Abstract

The incidence, severity and duration of early postoperative hypoxaemia were determined in 420 healthy infants and children undergoing elective plastic surgery. Mean value of preoperative SpO2 was 98.3 +/- 0.87%. However, it decreased significantly to 92.7 +/- 4.01% immediately following anaesthesia in the postanaesthesia recovery room (PAR) when children breathed room air. Then SpO2 gradually increased to 93.8 +/- 4.25% at 10 min, 95.4 +/- 3.14% at 30 min, 96.6 +/- 2.25% at 60 min, 96.9 +/- 1.69% at 120 min, and 97.4 +/- 1.55% at 180 min, respectively. The incidence of hypoxaemia and severe hypoxaemia, which were 14.8% and 6.2% respectively on arrival in the PAR, decreased significantly to 6.6% and 1.9%, 30 min later.
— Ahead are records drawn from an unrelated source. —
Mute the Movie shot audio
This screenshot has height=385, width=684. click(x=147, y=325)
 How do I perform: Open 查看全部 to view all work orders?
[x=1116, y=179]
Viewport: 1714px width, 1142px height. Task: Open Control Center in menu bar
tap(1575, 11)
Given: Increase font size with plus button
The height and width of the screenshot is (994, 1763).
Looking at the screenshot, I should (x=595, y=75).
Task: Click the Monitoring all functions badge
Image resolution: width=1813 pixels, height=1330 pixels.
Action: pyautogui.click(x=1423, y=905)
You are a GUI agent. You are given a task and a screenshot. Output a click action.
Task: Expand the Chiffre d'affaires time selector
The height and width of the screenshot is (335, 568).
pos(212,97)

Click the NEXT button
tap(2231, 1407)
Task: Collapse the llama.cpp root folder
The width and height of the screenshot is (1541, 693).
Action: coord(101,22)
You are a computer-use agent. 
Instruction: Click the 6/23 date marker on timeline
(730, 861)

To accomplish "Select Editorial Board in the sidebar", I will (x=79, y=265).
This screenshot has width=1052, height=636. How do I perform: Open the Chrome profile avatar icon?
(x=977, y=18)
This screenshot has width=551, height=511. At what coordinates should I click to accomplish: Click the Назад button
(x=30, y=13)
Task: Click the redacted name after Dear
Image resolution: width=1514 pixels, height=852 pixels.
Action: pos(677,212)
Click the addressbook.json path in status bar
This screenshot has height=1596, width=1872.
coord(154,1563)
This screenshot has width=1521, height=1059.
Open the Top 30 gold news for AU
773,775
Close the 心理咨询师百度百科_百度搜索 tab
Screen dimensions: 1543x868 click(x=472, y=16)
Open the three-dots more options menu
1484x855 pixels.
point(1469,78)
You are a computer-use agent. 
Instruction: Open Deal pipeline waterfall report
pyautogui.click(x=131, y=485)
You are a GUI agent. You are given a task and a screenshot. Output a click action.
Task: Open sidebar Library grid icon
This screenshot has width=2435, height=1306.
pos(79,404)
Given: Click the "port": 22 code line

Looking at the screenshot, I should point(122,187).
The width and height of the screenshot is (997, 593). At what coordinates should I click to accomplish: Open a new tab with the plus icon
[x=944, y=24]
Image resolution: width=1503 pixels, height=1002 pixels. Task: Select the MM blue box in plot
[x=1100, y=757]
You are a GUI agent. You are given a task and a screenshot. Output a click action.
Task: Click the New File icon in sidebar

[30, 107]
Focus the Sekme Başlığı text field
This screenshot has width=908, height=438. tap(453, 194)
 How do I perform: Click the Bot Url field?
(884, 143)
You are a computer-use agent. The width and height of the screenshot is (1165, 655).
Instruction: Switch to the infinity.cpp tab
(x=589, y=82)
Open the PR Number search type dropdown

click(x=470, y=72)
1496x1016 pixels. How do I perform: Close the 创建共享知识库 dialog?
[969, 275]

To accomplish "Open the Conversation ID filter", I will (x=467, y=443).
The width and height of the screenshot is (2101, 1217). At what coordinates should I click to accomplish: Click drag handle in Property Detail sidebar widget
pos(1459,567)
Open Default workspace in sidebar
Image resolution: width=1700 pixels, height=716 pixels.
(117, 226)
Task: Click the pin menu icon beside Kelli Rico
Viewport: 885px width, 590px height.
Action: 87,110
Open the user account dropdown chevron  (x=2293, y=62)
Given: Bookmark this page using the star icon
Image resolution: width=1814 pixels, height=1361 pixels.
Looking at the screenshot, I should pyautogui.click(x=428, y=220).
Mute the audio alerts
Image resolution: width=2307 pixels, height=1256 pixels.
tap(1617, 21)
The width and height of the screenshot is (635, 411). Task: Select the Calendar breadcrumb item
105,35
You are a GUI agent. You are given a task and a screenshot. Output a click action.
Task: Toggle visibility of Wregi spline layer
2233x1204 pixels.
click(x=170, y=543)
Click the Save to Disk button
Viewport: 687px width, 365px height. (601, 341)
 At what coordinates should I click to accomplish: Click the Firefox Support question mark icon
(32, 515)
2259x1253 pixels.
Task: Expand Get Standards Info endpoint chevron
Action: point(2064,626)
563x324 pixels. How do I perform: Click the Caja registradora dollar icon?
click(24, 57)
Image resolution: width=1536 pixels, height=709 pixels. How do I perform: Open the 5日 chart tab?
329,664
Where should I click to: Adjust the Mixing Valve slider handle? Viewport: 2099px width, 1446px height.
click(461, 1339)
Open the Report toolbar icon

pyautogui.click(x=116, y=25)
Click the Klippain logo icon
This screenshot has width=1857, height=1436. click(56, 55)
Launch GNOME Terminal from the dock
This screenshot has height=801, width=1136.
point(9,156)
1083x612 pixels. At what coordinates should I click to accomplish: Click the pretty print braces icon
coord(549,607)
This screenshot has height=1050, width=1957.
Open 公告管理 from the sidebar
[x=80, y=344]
The hypoxaemia occurred most commonly within 1 h, particularly the first 30 min following anaesthesia. The hypoxaemia was more common and more severe in children undergoing cleft palate repair than other kinds of plastic surgery. A significant correlation was found between low SpO2 levels on admission to the PAR and children's age, fentanyl doses, and the infants' recovery score.